## How to complete this task
In the records below, find the line containing "Viewport: 1380px width, 868px height."; give it again exactly, along with every line that follows, and nothing else.

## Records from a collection
-=-=-
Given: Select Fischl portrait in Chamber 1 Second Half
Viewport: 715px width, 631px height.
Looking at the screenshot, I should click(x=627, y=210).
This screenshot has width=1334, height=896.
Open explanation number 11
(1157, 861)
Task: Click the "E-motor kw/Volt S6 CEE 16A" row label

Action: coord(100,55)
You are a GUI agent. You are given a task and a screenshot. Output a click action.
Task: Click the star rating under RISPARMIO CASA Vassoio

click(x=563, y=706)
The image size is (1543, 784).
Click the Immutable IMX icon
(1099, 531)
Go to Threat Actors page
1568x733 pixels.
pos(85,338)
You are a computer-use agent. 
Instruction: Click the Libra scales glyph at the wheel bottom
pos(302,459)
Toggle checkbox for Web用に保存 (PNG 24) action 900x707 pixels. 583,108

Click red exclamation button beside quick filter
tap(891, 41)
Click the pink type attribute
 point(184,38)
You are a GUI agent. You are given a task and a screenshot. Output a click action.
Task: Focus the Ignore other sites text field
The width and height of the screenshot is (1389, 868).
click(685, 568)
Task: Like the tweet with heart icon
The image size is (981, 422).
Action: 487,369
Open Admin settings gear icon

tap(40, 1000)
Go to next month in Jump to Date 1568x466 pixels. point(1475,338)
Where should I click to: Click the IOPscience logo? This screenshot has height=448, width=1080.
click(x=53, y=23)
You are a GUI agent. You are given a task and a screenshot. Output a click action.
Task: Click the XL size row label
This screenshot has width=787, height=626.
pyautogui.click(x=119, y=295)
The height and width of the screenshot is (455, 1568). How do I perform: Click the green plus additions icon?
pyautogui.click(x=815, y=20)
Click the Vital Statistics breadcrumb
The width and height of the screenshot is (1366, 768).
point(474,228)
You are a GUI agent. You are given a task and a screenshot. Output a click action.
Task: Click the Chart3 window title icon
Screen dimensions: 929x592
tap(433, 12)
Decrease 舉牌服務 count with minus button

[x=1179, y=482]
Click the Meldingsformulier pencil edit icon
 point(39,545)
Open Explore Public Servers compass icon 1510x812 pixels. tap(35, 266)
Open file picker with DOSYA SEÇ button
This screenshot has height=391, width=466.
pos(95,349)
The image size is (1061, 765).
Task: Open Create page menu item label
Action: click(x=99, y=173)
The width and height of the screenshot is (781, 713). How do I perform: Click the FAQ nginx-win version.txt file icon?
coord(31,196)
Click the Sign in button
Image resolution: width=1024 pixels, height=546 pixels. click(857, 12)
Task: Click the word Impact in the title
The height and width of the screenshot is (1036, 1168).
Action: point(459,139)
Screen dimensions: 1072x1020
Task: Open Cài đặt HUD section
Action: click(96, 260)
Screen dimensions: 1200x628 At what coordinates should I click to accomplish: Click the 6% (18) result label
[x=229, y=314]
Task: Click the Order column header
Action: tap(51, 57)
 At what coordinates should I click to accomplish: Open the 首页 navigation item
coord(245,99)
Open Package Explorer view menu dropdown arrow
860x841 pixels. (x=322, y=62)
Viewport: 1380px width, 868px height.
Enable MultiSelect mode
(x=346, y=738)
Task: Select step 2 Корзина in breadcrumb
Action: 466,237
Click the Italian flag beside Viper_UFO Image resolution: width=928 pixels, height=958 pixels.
-=-=-
## Solution
Viewport: 1380px width, 868px height.
Enable MultiSelect mode
(x=346, y=738)
Task: Select step 2 Корзина in breadcrumb
Action: 466,237
Click the Italian flag beside Viper_UFO Image resolution: width=928 pixels, height=958 pixels.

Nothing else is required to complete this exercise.